For other office considerations, think about how you can make improvements to the office while patients are not in the office. What things do you not have time to deal with in a regular week that would help/improve the practice? Consider having some/all of your employees involved in the below as a “make work” project that will still benefit the practice. They may see different improvements/repairs needed than you, which will be helpful.
- Look into online training courses you can take to improve your practice. Look at continuing education, office management, software use/training, etc.
- Look at the office critically (though a patient’s eyes) and see if there is anything you can improve, such as:
- Improve layout of furniture, equipment, operatory supplies, etc.
- Reorganize the admin area to declutter it.
- Replace/repair any damaged equipment and instruments.
- Upgrade computer peripherals such as printers, keyboards, etc. that have caused problems.
- Make repairs for paint damage, etc. that you can do yourself, such as scuffs/missing paint on baseboards, trim, corners, etc.
- Have the office thoroughly cleaned for every surface.
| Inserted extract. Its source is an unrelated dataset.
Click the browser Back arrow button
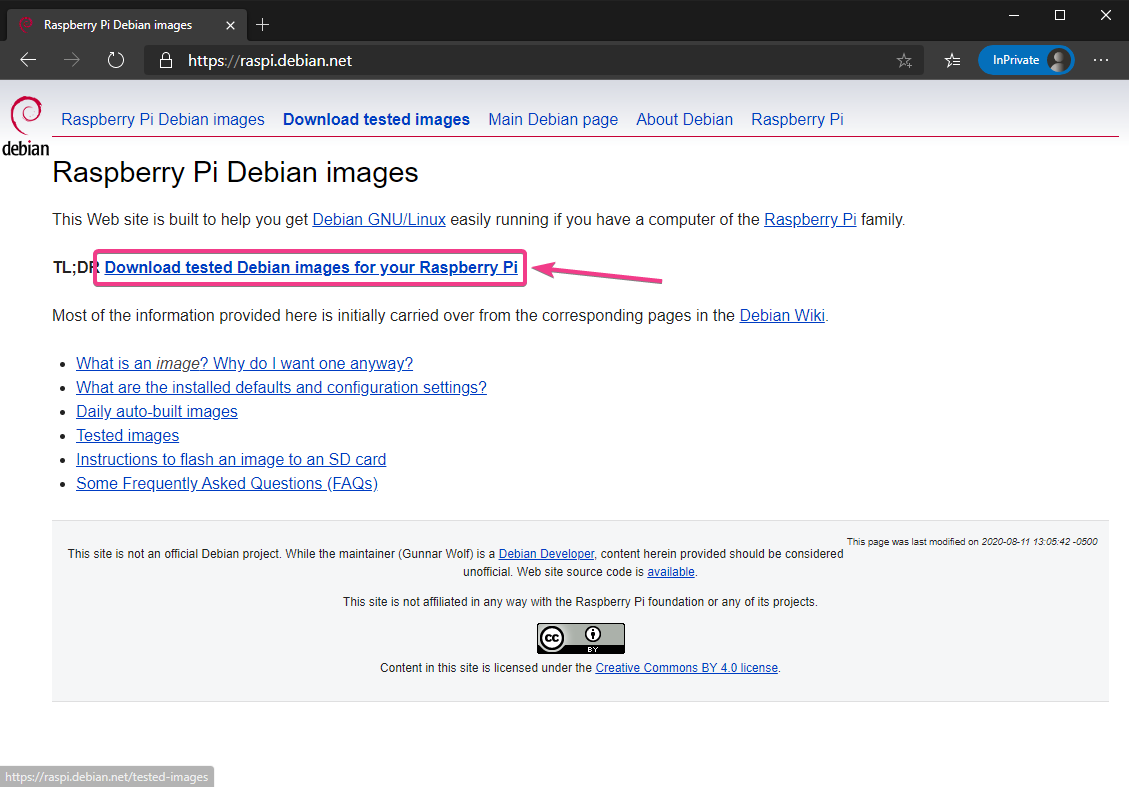The image size is (1129, 787). click(x=28, y=60)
Promote this to your patients when you are back working.
- Go through supply cabinets, inventory, instruments, etc. and dispose of any items that are taking up space but will never be used or have expired.
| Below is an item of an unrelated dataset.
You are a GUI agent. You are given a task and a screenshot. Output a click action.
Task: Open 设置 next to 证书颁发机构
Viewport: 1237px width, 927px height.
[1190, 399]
- Consider having some, or all of your employees involved in this, as they may see different improvements/repairs needed than you.
- Go through patient charts to:
- Archive patients who have not attended the practice in a long period of time.
- Make a list of patients to reconnect with who have not been in in the last 12-36 months.
- Make a list of patients who have not been contacted or do not have treatments booked to ensure they are contacted when the office reopens or consider having your staff contact them now.
- Have staff contact patients who have been affected by the closure and rebook them in the future to make sure they are not lost in the shuffle.
- Look at patients’ treatment plans to see who should be contacted for treatments that might have been put off (i.e. take a second/critical look at treatment planning that you have not had time to look at in depth in the past).
- Review contracts with suppliers to see if there are any that need to be reviewed/negotiated/renewed for current year:
- Telecom providers where you have time to be on hold with them to renegotiate your rates.
- Medical/dental/other suppliers to see their prices and revise your ordering procedures if a supplier has better rates or look into new suppliers.
- Lease agreements for photocopiers or equipment.
- Practice management software upgrades/license agreements for appropriate number of users.
- Landscaping and other maintenance contracts.
- Review the practice’s internal policy manuals and documentation to see if need to update for dates, policies, etc.:
- HR manuals.
- Radiation certifications and policies.
- Employee contracts.
- Insurance contracts for office.
- Employee training/other considerations:
- Are there any changes you would like to make with them for office procedures or duties?
- Training/coaching employees on patient care, follow-up, etc.
- Are there online courses you want your employees to take?
- Do employee reviews early or do interim review to see how things are going.
- Catch-up on year-end recordkeeping and bookkeeping, for practice.
- Archive older receipts, bank statements and credit card statements that you have been putting off/boxing up. Keep in mind CRA’s 7-year retention policy for tax records, receipts and other supporting documentation.
- Enter all current year information in your accounting software.
- Organize current year record to provide to your bookkeeper or accountant.
While not a complete list of things for you to consider for your practice or office, this list will hopefully give you some ideas you can implement. The key is thinking about what you could do if you had more time to fix/address/improve and implement those plans while your office is closed.
Please be assured that CDSPI will continue to provide helpful investment, insurance and practice management information as the COVID-19 situation continues to unfold.